A new edition of one of Penguin's top ten Classics-the novel that has been "teaching true strength of character for generations"
(The Guardian)

A novel of intense power and intrigue, Jane Eyre has dazzled generations of readers with its depiction of a woman's quest for freedom. This updated edition features a new introduction discussing the novel's political and magical dimensions.

Having grown up an orphan in the home of her cruel aunt and at a harsh charity school, Jane Eyre becomes an independent and spirited survivor-qualities that serve her well as governess at Thornfield Hall. But when she finds love with her sardonic employer, Rochester, the discovery of his terrible secret forces her to make a choice. Should she stay with him whatever the consequences or follow her convictions, even if it means leaving her beloved?

I go back to [Jane Eyre] so often and it was one of the first books that made me think, 'This is me, in some deep way.' (Suzanne Vega)

Student Review by Kimberley Chen, studied at Queen Mary University of London

A little orphan girl, Jane Eyre, is thrust into the ghastly red-room by her malicious aunt; it is a room where a horrifying unearthly visitor flits across its tired opulence. This is one of the many and various trials Jane is constantly confronted with throughout her early childhood years and her early adulthood. Her trials range from those who attempt to pulverise her spirit to the difficult decisions she is forced to make.
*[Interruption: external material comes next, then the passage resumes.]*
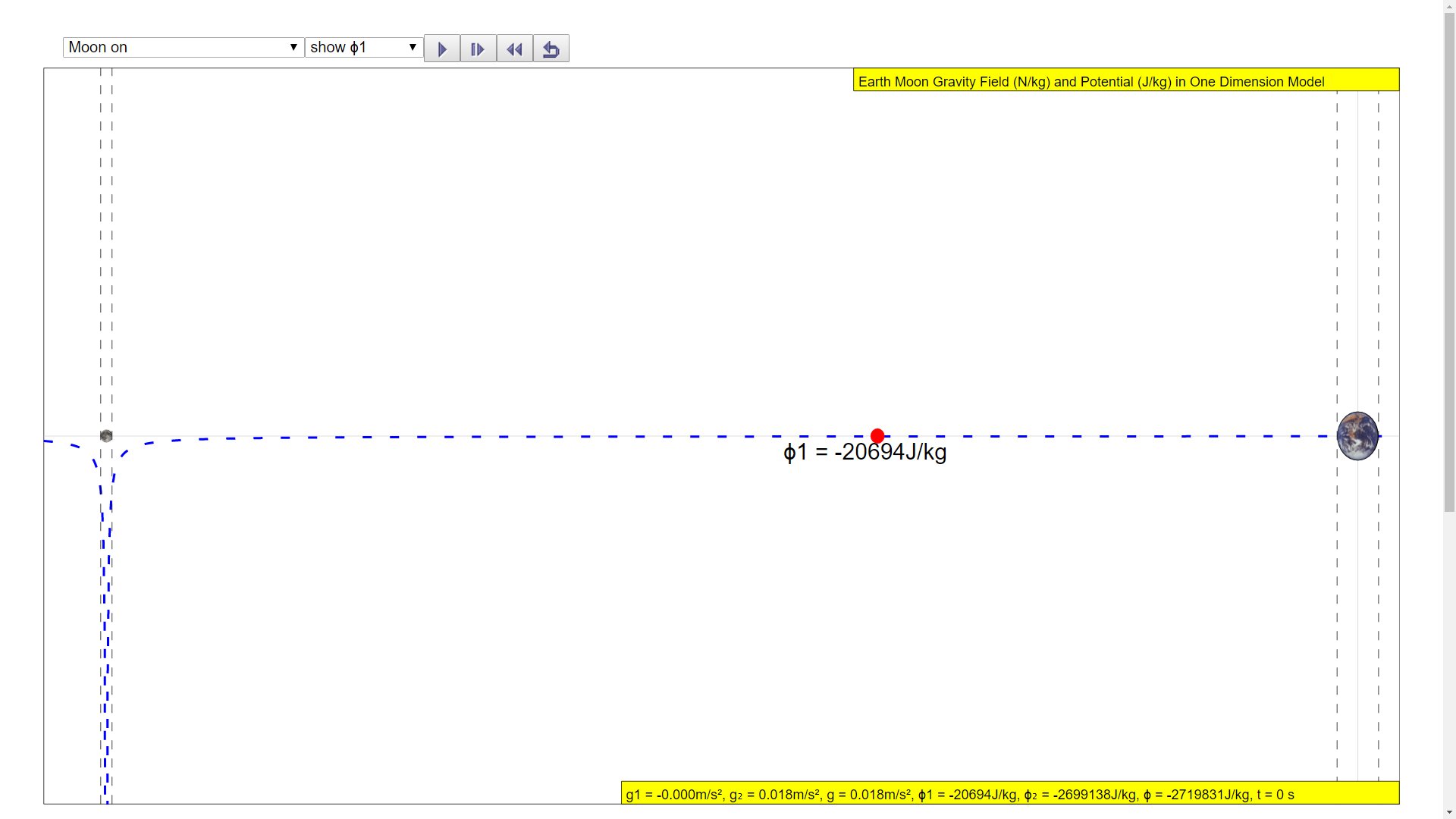Click the red test mass dot

[x=877, y=436]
Her language is infused with a fierce and courageous energy, as she strives to keep her identity intact, and to ultimately remain true to herself. Jane fights the forces which seek to isolate herself from everyone around her at her aunt’s house and then at Lowood School. She deeply yearns to break the boundaries imposed upon her life. She is a caged bird, a vivid, restless, resolute captive waiting eagerly to lurch out of the rigid frame she is imprisoned in. Jane’s life is radically changed forever when she finds employment at Thornfield Hall; a grand, yet austere building, with its chill and vault-like air and its peculiar effigies. A sense of mystery is also swathed around the master of Thornfield Hall, his abrupt melancholic moods are a complete enigma to Jane. Jane becomes increasingly bewildered by the series of strange and dangerous circumstances which take place. What is the terrible dark secret of Thornfield Hall? What could possibly be so awful that her master would deem it absolutely necessary to shutter the truth from her knowledge? The climax of these threatening events force Jane to make a painful decision: which is more important to her: her happiness or her principles? As the novel progresses, Jane is faced with yet another crucial decision, but is she willing to sacrifice an important and vital part of herself for the rest of her life?

This powerful and compelling book is filled to brim with rich imagery, vivid dreams and raw heartfelt emotion. Charlotte Brontë forcefully critiques the social hierarchy and the prejudices against women in Victorian England, and proves that everyone, including the poor and the obscure, women as well as men, have the ability to feel and a right to express their minds.